I grasp it gently, knowing that he's broken a few fingers. Not only is this man dangerous, he's certifiably crazy as well. "A fellow Irishman I see," I say pleasantly. "I'm pleased to meet you."
"Roma, actually," he sighs. "My grandfather might have been Irish, I'm not sure."
"Hey, look, you guys can go on Ancestry-dot-com later!" Blondie snaps. "You promised to bring me to the hospital."
"TAMMY!" I yell. She comes out of the storage room looking like I woke her from a nap. I probably did just that.
"Oh, Marty!" she cries out, seeing the mess. "Did you have to make such a mess? Guess who has to clean it you jerk, ME!"

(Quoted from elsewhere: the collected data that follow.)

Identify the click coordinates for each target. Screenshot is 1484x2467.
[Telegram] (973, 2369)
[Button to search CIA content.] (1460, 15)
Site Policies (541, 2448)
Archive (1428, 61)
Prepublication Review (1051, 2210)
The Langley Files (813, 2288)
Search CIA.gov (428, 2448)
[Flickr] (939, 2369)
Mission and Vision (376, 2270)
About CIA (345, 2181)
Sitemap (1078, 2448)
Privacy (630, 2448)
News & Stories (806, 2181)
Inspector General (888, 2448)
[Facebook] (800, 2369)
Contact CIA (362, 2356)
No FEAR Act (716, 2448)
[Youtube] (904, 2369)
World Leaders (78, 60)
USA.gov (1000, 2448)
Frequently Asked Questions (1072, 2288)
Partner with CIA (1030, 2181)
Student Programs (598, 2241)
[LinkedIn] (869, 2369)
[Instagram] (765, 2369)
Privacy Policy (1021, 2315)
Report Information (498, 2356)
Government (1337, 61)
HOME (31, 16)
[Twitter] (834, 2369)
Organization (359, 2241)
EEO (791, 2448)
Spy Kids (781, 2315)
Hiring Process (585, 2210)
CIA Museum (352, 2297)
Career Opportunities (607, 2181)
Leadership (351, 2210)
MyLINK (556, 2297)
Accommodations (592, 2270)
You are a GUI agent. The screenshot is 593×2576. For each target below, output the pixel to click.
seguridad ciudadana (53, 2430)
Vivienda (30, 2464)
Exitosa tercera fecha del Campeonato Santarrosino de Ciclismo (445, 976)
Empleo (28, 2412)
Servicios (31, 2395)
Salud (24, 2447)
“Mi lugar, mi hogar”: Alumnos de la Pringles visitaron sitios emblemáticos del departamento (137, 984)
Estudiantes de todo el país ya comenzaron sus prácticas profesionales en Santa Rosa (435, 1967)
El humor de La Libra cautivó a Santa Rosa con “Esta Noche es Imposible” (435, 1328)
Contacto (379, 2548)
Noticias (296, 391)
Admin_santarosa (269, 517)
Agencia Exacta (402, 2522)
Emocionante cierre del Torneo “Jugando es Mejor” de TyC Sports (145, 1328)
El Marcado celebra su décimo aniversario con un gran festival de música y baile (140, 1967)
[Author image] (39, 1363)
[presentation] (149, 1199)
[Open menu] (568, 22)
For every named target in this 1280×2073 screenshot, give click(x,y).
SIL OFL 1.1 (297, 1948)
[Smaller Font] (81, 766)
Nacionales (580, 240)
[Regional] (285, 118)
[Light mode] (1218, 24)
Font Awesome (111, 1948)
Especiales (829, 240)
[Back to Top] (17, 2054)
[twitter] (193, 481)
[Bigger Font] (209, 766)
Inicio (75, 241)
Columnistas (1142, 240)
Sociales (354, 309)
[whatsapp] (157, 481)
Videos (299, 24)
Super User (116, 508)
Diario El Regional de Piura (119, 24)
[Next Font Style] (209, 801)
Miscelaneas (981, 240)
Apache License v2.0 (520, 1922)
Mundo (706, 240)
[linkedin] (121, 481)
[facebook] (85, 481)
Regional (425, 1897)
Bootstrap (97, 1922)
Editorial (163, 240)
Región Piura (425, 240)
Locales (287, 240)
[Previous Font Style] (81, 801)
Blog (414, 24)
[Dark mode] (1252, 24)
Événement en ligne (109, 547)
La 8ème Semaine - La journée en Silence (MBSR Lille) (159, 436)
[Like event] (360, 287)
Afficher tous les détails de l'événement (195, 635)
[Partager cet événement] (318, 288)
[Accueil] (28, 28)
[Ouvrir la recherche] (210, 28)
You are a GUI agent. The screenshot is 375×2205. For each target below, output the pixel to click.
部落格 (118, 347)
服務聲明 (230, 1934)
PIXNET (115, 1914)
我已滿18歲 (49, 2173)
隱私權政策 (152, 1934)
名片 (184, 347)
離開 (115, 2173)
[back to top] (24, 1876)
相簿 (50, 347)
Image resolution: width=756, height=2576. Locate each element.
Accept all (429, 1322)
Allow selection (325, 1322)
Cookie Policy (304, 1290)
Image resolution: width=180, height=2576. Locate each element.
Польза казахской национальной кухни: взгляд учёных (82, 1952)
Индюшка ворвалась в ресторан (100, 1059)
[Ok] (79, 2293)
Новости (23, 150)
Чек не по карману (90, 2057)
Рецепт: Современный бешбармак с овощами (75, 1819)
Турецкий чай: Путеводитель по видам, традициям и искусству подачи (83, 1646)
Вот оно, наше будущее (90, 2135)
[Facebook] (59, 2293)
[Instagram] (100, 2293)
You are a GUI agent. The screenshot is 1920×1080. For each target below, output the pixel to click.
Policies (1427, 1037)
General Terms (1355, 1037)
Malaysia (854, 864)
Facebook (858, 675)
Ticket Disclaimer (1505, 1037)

"Tammy, shut up, and give the young lady your scarf so I can wrap her wrist. After that get two bags of ice for these boys and then lock up and go home," I order, wincing at the 'officer's tone' I thought I'd put far behind me.
"Aye, Colonel," she groans. I feel a spark of rage ignite in my gut, fueled by memories that return hearing my former rank.
"Steady, Hank," Marty says, patting me on the shoulder. "She's just pissed at the mess." He turns to his buddy with that obnoxious grin that makes me crazy. "She's also pissed because this guy over here isn't one for a strings-free night of fun."
"There's always strings, kid, whether you feel them or not," I sigh.
Tammy returns with her scarf and I take it. She's staring at the bits and shards of glass on the floor. "I'm sorry," she whispers.
The sadness in her voice quiets my demons. I crook my finger under her chin lifting her eyes to mine. "You're a pest, you know that right?" I say, feeling my lips quirk into a grin.
"So you tell me every single day," she replies with a sniffle.